Insight Garden Program  

Program Accomplishments

Key Stakeholder Engagement

IGP has developed relationships with key stakeholders in the prison system to build the garden through a participatory, collaborative, and transparent planning process. This effort resulted in extraordinary access to prison officials, prisoners, volunteers, and staff.

Garden Implementation

A 1,200-square foot native California organic flower garden was planted in a medium-security prison yard during Winter Solstice, December 2003, with the help of inmate program participants, volunteer landscape and gardening experts and the program director. The prison's staff was also on hand to assist with inventories and process oversight.

Ongoing Classes

For more than eight years, classes have been ongoing, and include course curricula and hands-on experience. Inmates learn about gardening and landscaping basics, environmental sustainability, personal growth, and community care through gardening.
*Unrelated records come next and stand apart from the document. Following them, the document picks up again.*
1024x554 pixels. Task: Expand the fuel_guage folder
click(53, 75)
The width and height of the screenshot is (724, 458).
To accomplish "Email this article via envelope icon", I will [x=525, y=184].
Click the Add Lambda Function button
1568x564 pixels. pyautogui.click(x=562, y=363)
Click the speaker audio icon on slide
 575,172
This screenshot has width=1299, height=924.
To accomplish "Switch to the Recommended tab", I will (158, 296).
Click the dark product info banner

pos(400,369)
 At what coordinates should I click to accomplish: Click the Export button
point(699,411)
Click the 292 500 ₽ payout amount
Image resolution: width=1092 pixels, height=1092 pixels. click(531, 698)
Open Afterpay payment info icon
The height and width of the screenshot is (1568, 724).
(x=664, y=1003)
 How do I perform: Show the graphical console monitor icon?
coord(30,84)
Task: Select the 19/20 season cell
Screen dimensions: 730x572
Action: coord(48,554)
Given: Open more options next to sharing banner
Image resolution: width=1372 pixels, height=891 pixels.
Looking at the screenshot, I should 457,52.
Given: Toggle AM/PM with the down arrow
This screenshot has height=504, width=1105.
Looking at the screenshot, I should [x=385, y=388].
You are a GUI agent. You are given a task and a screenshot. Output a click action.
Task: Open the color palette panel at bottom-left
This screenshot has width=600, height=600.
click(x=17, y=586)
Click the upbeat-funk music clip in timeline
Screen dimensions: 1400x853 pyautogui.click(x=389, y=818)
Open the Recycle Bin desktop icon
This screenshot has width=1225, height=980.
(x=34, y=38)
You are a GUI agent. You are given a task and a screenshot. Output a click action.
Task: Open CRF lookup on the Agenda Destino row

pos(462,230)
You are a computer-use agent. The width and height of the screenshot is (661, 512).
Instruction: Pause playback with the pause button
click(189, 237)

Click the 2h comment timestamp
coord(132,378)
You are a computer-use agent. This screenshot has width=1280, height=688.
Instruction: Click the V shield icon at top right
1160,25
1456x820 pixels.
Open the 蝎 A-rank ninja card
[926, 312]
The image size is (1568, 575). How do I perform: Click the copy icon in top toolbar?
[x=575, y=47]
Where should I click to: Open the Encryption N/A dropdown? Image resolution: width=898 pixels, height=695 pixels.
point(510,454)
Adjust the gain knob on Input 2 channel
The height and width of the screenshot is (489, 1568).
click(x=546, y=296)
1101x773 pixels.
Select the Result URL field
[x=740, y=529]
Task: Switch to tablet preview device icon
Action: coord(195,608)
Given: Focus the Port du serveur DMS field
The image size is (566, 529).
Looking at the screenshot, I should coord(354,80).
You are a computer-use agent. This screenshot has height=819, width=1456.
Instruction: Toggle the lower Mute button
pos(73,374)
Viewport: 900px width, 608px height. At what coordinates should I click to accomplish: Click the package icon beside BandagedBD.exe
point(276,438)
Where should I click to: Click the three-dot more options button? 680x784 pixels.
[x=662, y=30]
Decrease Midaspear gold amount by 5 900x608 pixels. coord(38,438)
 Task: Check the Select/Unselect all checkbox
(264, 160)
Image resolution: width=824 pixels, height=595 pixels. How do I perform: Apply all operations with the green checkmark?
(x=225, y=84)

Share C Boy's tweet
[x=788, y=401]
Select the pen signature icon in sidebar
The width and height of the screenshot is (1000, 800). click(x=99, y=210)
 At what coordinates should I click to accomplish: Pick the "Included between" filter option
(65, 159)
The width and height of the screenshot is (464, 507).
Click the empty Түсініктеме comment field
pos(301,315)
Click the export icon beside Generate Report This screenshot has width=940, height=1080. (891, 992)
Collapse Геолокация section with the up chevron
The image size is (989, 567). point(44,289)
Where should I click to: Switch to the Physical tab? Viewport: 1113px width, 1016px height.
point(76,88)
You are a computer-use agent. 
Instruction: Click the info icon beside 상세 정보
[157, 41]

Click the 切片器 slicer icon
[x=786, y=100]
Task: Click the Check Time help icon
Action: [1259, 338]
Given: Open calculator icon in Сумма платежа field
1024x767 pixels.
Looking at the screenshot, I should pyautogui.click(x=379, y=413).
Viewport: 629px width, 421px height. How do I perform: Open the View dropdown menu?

Class participants are responsible for maintaining the garden.

Extensive Research

IGP's director, Beth Waitkus, conducted extensive research on the "Impact of a Garden on the Physical Environment and Social Climate of a Prison Yard at San Quentin State Prison" as part of her graduate research work in Organization Development. The resulting thesis has been one of the only research projects conducted on a San Quentin rehabilitation program (for a small fee, the thesis is available upon request).

Community Presentations

IGP's director has made presentations and held dialogues about the Insight Garden Program as well as the need for prison reform and inmate rehabilitation to a variety of audiences including; university graduate programs; high schools; community gardening programs; and the American Horticultural Therapy Association. She intends to share her experiences at San Quentin in a book about stories from the prison garden.

Partnerships

IGP's director currently works with interns from various universities to conduct research on funding opportunities and explore employment opportunities in gardening, landscaping, and "green jobs" for men leaving prison so we can launch a "green jobs" placement program in the following years. IGP also remains closely affiliated with the Insight Prison Project — our initial parent orginization — as well as other community organizations, and leaders in prison reform, prisoner rehabilitation, and re-entry programs outside of prison.


group

Class appreciation day, July 2005.

"Being tough on crime means that as community members, we have a responsibility to work with those who violate community norms to promote education, transformation and public safety."